Was Angehörige tun können
Auch (hirngesunde!) Eltern von Kindern mit Epilepsie leiden infolge der hohen Belastung durch die Erkrankung des Kindes deutlich häufiger an Depressionen als die Normalbevölkerung. Dies ist ein Phänomen, das sich generell bei Angehörigen von chronisch Erkrankten feststellen lässt. Auch die Unterstützung durch die Familie sowie durch Freunde, Nachbarn und Kollegen spielt eine enorme Rolle.
Sprechen Sie unbedingt mit Ihrem Arzt, wenn Sie ungewöhnliche Veränderungen Ihrer Stimmung feststellen. Eventuell kann bzw. muss die medikamentöse Epilepsietherapie im Hinblick auf Ihr psychisches Befinden verbessert werden.
Antiepileptika und Suizidalität
Im Januar 2008 ordnete die amerikanische Food and Drug Administration (FDA) an, dass Hersteller von Antiepileptika vor einem erhöhten Risiko suizidaler Gedanken und Handlungen unter der Therapie warnen müssen. Vorausgegangen war eine Metaanalyse von Plazebo-kontrollierten Studien zu elf Antiepileptika: Patienten, die mit Antiepileptika behandelt wurden, hatten in diesen Studien ein fast doppelt so hohes Risiko für suizidale Ereignisse wie Patienten, die ein Plazebo erhielten. Das Risiko stieg dabei kurz nach Beginn der Therapie und blieb unabhängig vom Typ des Antiepileptikums und der Indikation erhöht. Die absolute Zahl suizidaler Ereignisse war in diesen Studien allerdings sehr gering, weshalb zwischen den einzelnen Wirkstoffen und den zugrunde liegenden Erkrankungen kein Unterschied festgestellt wurde.

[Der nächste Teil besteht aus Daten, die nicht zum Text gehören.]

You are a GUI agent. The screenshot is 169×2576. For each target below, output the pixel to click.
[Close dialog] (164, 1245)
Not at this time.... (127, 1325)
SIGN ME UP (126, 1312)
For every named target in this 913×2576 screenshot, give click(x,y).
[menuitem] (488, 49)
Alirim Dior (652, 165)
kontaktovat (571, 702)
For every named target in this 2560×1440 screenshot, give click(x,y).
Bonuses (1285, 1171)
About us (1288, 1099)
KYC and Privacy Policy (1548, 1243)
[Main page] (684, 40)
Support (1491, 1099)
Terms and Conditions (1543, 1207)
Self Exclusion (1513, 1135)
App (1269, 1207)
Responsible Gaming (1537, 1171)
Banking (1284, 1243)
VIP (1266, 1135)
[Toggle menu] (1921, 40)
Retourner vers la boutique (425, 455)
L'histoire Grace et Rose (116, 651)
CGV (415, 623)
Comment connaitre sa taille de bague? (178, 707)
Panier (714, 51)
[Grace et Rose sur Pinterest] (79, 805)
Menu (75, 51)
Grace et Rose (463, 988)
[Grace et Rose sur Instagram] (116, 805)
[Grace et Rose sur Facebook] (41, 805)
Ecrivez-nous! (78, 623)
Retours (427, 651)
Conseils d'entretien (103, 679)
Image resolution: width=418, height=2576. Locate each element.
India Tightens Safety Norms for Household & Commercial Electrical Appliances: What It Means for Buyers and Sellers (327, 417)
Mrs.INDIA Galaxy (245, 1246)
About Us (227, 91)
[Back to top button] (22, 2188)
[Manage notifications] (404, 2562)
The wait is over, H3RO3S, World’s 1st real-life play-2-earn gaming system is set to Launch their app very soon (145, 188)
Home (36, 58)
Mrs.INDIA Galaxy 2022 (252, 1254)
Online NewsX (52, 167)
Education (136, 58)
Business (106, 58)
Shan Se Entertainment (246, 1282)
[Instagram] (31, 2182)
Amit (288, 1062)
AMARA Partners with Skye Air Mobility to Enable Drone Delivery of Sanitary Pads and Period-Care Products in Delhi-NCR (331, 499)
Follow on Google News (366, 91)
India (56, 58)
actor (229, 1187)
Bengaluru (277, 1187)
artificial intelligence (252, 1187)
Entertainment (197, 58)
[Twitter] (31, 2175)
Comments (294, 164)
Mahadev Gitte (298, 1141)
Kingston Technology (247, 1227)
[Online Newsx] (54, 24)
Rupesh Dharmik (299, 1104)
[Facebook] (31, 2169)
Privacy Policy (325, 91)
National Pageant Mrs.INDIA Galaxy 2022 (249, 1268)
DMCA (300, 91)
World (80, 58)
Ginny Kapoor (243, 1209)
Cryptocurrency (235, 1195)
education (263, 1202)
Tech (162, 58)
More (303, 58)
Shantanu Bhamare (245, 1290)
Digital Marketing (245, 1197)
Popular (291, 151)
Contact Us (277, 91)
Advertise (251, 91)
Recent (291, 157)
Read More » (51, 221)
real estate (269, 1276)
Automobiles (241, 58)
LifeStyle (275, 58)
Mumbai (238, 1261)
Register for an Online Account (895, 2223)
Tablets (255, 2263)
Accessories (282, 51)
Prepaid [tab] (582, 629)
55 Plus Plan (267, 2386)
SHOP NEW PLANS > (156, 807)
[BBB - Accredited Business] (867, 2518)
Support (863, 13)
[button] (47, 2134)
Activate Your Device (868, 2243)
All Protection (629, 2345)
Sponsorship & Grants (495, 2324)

In einer retrospektiven Kohortenstudie, in der die Daten von mehr als fünf Millionen Patienten aus Allgemeinarztpraxen in Großbritannien ausgewertet wurden, wurde bei Epilepsie-Patienten kein Zusammenhang zwischen der Einnahme von Antiepileptika und suizidalen Handlungen gefunden. Dagegen wurde bei Patienten mit Depression und bei Patienten ohne Epilepsie, Depression oder bipolare Störung eine Verbindung zwischen der Einnahme von antiepileptischen Wirkstoffen und dem Auftreten suizidaler Ereignisse beobachtet.
Angesichts des geringen absoluten Risikos besteht jedoch kein Anlass, aus Angst vor Suizidalität ganz auf die Einnahme von Antiepileptika zu verzichten. Vielmehr sollten der Nutzen und die Risiken wie bei anderen medikamentösen Therapien sorgfältig gegeneinander abgewogen werden.